25/08/2005 - What at first
looked like an electronic glitch turned out
to be a significant event in space, in fact,
a cosmic hole-in-one.
What a powerful telescope had picked up as
it stretched towards the night sky over Antarctica
was the trail of dust left in the wake of
the death of an asteroid.
The remarkable story features in the latest
edition of the prestigious international science
journal, Nature.
Lead author, Dr Andrew Klekociuk, from the
Australian Antarctic Division said that early
last September, a physicist at Australia's
Davis station in Antarctica had prepared his
monitoring instrument, known as LIDAR, for
keeping watch on atmospheric activity during
the long night ahead.
"Just as observation of the stratosphere
began a strange signal was recorded from 30
kms overhead. Our physicist thought his preparation
of the optics may have been amiss so fitted
a filter but the signal persisted for another
30 minutes.
"What he didn't know at the time was
that seven hours earlier an asteroid had crashed
to Earth in another part of Antarctica, about
1500 kms west of Davis. The closest it got
to human habitation was around 900 kms west
of Japan's Syowa station," Dr Klekociuk
said.
Shortly after the LIDAR observations it was
revealed that the event had also been picked
up by the global network of satellites and
a range of other instruments.
But the most detailed evidence of the trail
of dust, carried by strong winds around Antarctica,
has been captured by the LIDAR at Davis station.

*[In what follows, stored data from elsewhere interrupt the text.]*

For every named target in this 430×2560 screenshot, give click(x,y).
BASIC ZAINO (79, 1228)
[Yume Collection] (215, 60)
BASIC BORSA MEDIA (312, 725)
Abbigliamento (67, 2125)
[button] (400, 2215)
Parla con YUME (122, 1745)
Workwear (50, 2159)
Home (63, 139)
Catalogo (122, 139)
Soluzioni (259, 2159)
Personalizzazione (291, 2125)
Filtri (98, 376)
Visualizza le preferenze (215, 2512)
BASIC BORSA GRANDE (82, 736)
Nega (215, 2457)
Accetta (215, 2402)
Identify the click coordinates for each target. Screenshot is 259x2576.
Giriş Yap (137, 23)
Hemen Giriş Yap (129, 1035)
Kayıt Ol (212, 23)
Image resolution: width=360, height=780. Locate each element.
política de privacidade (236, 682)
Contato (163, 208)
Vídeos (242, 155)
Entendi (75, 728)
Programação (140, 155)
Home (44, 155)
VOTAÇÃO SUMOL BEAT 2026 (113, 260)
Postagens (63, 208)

Dr Klekociuk said that it was thought that
the asteroid had come from what is known as
the Aten group somewhere between Venus and
Earth, ranging anywhere up to 46 million kms
from the sun. Measuring roughly 10 metres
it is the biggest body to enter Earth's atmosphere
in the past decade.
Its travel time from entering Earth's atmosphere
75 kms up until it landed? Just five seconds.

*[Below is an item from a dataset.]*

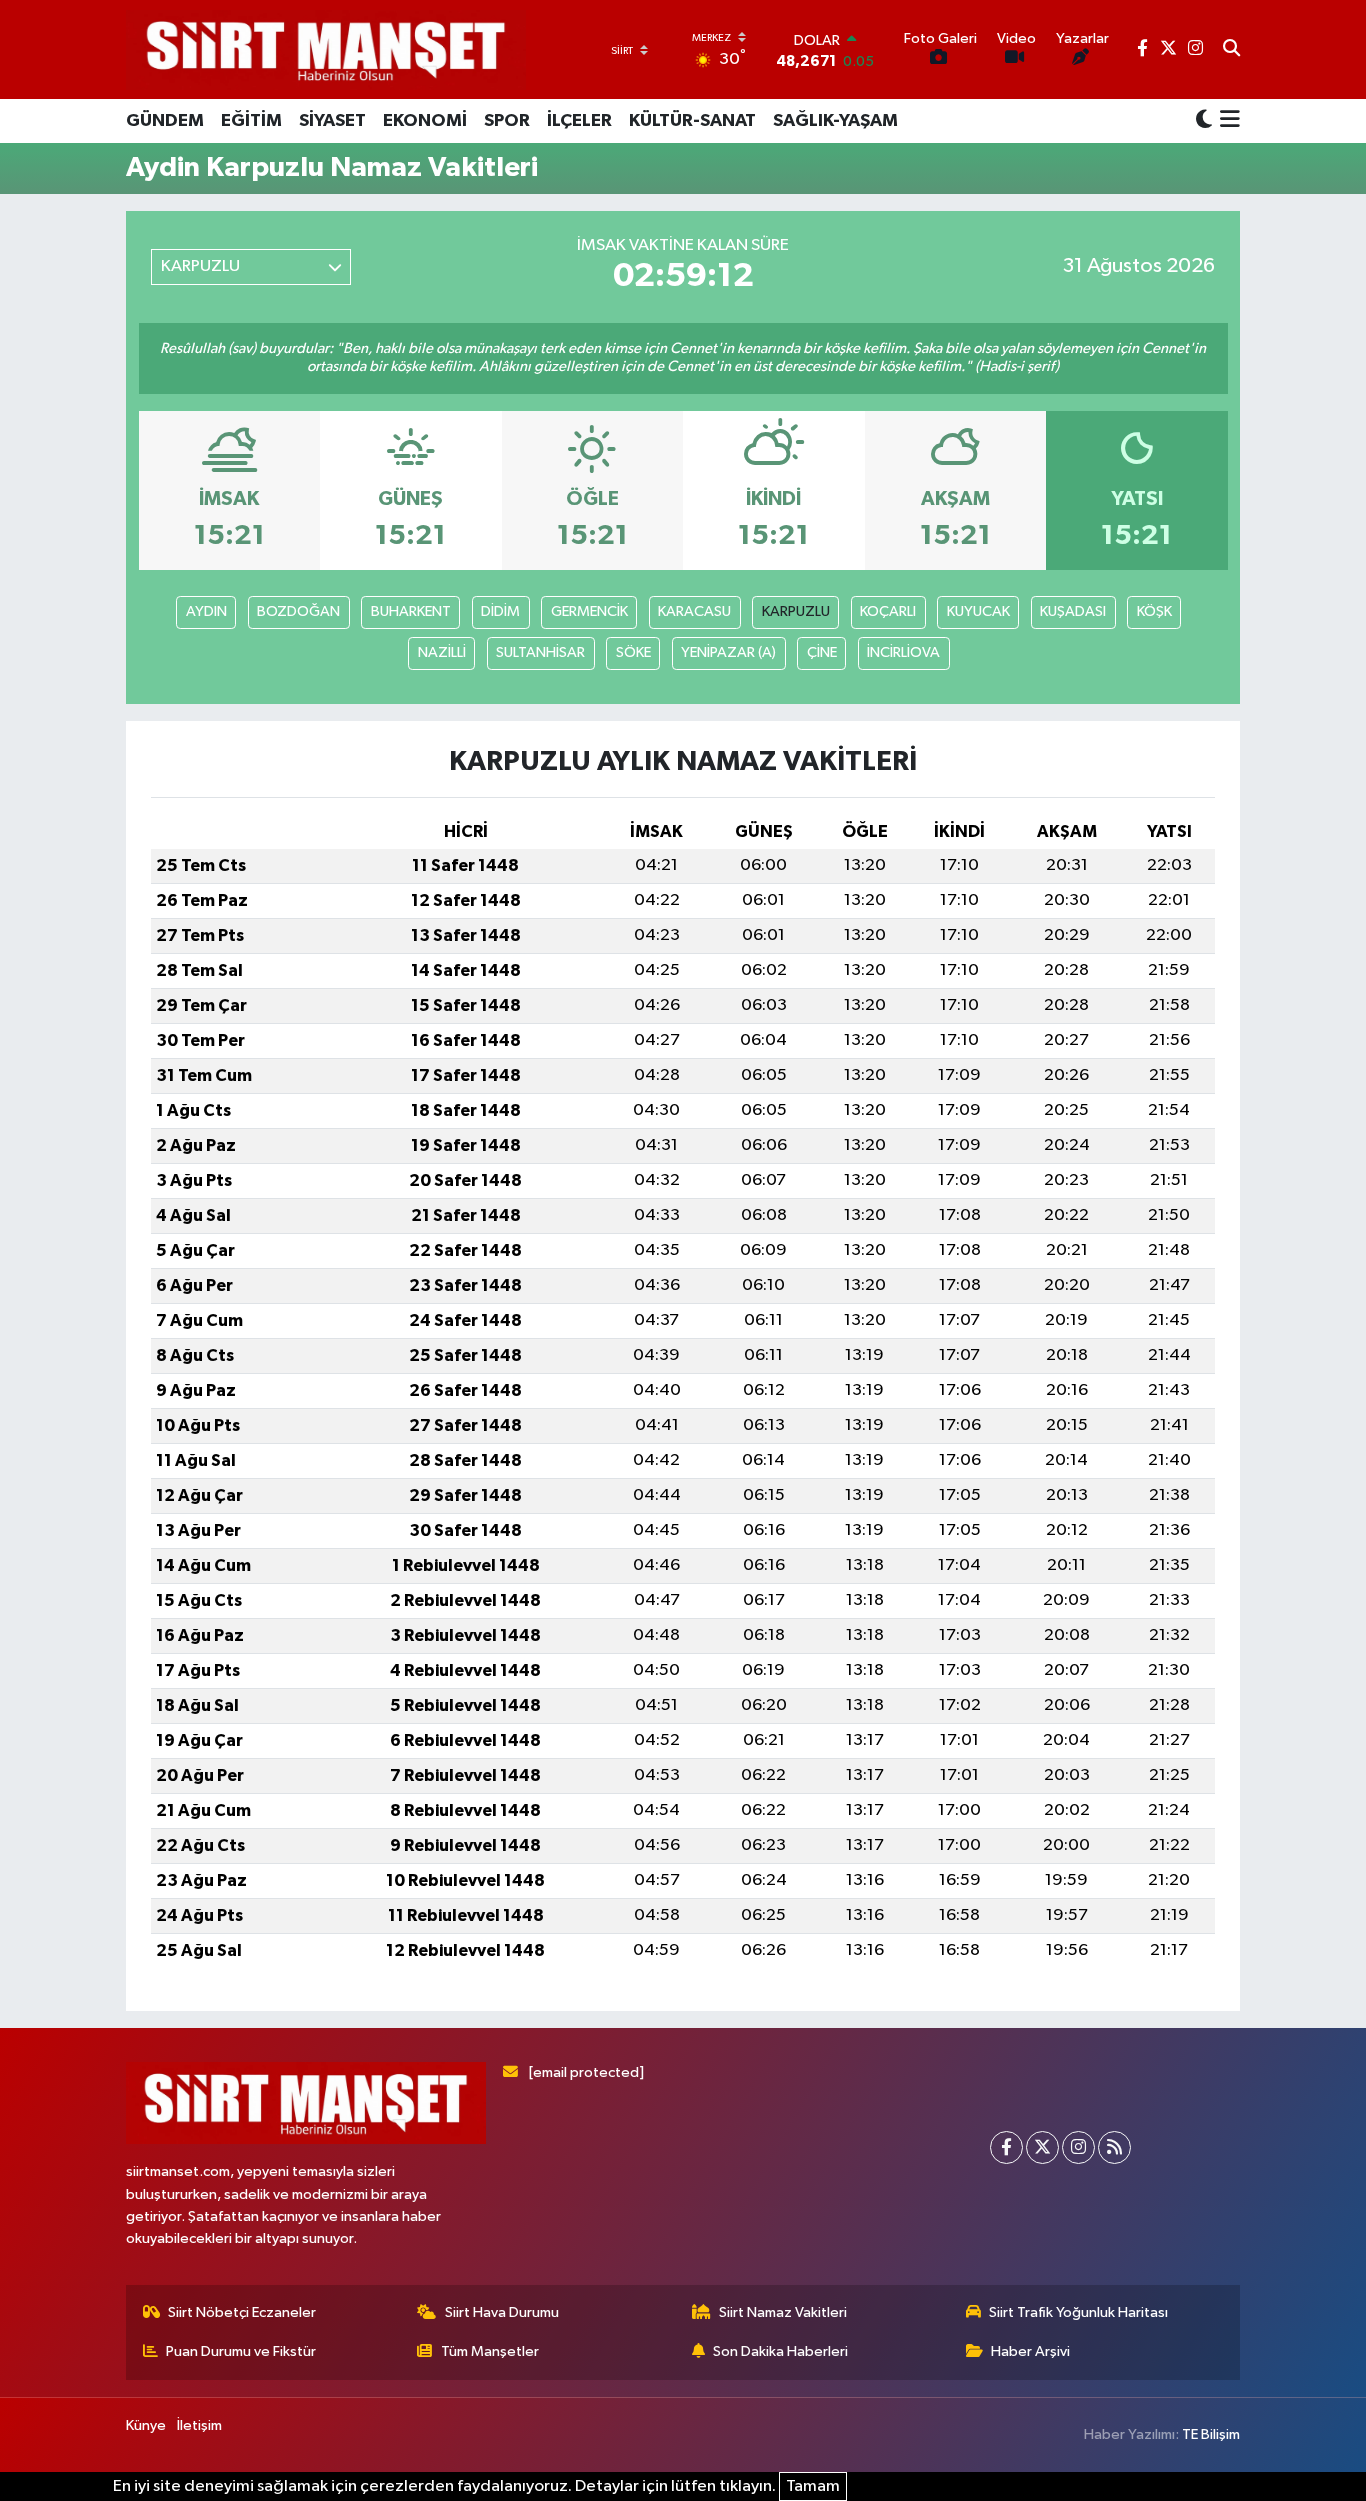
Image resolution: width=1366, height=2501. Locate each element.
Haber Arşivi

Scientists believe that the asteroid's original
size was close to that of a small house weighing
a thousand tonnes and that if it had not broken
up on entry into the atmosphere its effect
on impact would have been that of the bomb
dropped on Hiroshima.
"The size of the dust cloud in the stratosphere
was 200 kms by 75 kms. Had a cloud that size
passed over the sun the light would have dimmed
by around 20 per cent.
"Inevitably particles contained in the
dust cloud have fallen to Earth and samples
from all three Australian Antarctic continental
stations - Davis, Casey and Mawson - have
been retrieved for analysis at the Australian
Antarctic Division."
Dr Klekociuk said that these analyses will
enable scientists to validate models of atmospheric
circulation. The timing and location of the
event will also allow for testing theories
relating to the impact of large meteorites
on ozone and climate.
"While there were no obvious short-term
associated changes in regional climate or
ozone levels, the longer term implications
are still being evaluated," Dr Klekociuk
said.
The authors:
The paper, Direction of Meteoric Dust from
an Asteroidal Airburst, published in Nature
is the result of collaboration between a number
of colleagues:
Dr Andrew Klekociuk, Australian Antarctic
Division, Australia.
Dr Peter Brown, University of Western Ontario,
Canada.
Dr Dee Pack, The Aerospace Corporation, California,
USA.
Dr Douglas Revelle, Los Alamos National Laboratory,
New Mexico, USA.
Background:
Importantly, this event occurred just inside
the Antarctic stratospheric vortex - a region
of air that forms over the continent each
winter and which is effectively isolated from
air at lower latitudes. This means that the
dust was confined to the Antarctic region
for several weeks, giving the particles time
to fall to the surface and be incorporated
in the ice record. These and future samples
will be important for confirming the meteor's
composition and determining other properties.
To lead:
The Davis LIDAR (Light Detection and Ranging)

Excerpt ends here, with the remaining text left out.